A statement, released via the UK Ministry of Defence website, said the soldiers would be deployed in recognition of increased instability in the Sahel region of North Africa, with the aim of delivering “long-term and sustainable peace in Mali”.
The troops will be based in Gao, eastern Mali, and will address a “key capability gap for the UN Mission”, according to the statement. They will join an international contingent of over 15,000 military and police personnel for an initial three year period.
The new UK contribution to the mission will form a long-range reconnaissance capability, providing greater awareness of possible threats and contributing to the protection of civilians.
In a video released by MINUSMA, UK Defence Secretary, Penny Mordaunt, said the UK will not put any caveats on the use of the troops by the Mission. They will “have an effect on the ground”, building resilience and rapport with communities and combatting security threats.
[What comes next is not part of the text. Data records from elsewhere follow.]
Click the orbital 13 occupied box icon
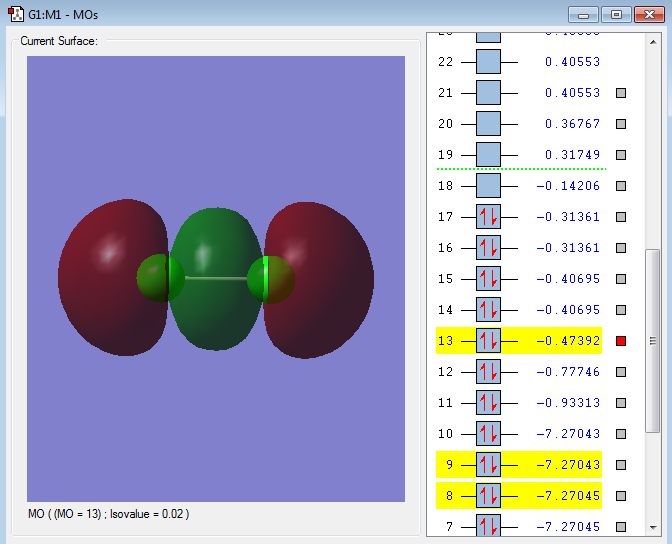 pos(489,341)
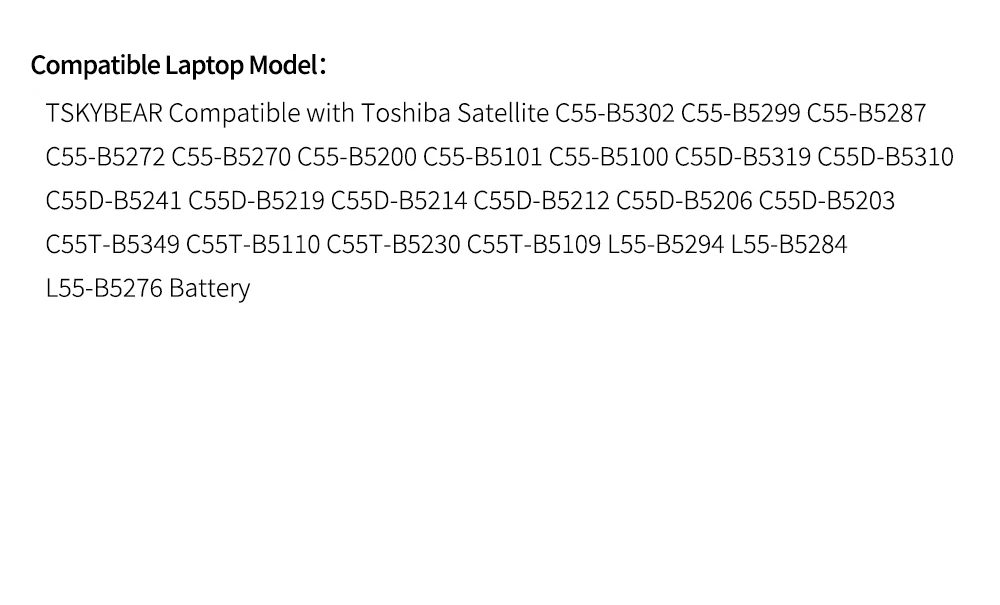This screenshot has height=605, width=1000.
Task: Click model number C55-B5272
Action: 105,157
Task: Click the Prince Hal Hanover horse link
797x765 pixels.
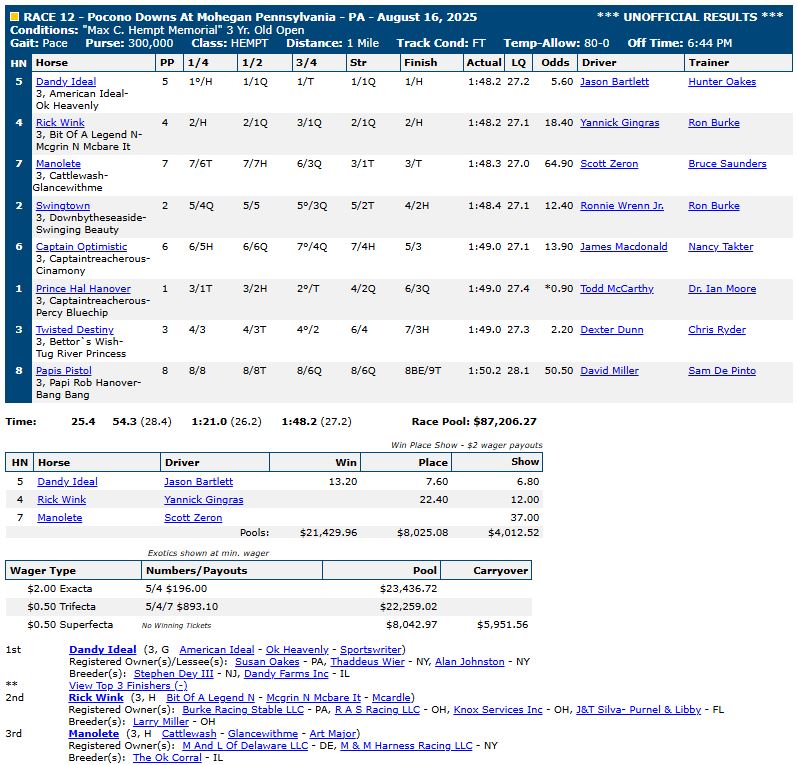Action: point(83,289)
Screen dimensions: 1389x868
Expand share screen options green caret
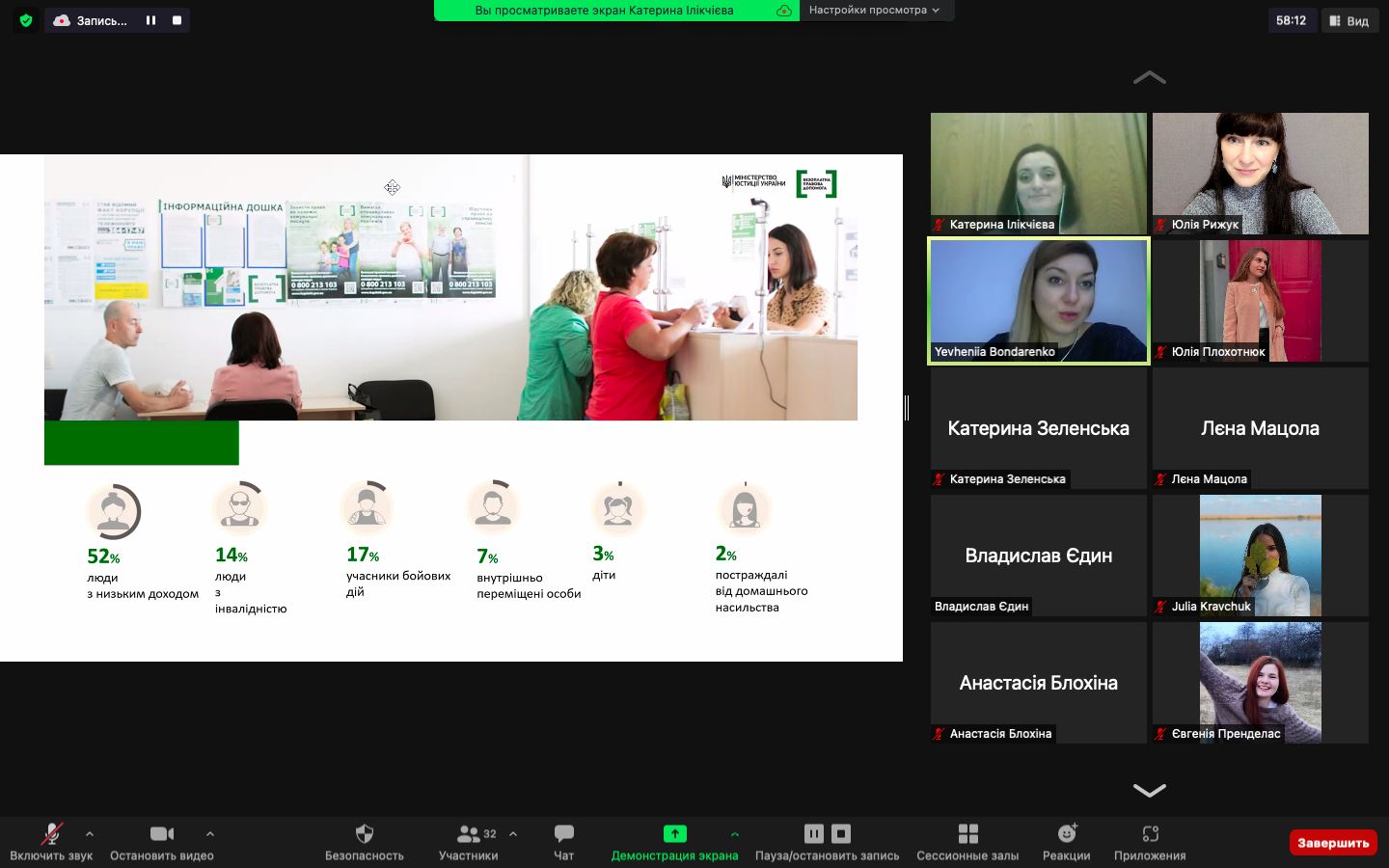point(734,833)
The UK Government statement explains the soldiers will support the UN mandate in Mali, which includes human security issues, such as operating within a zero-tolerance policy on sexual violence and the rights of women and children.
In a briefing delivered to the UN Security Council earlier this month, MINUSMA Force Commander, Lieutenant-General Dennis Gyllenspore, said the Mission suffered troop losses due to “frequent, direct and complex attacks on our bases”, adding his forces need to find new ways to operate, become more agile and unpredictable and react faster.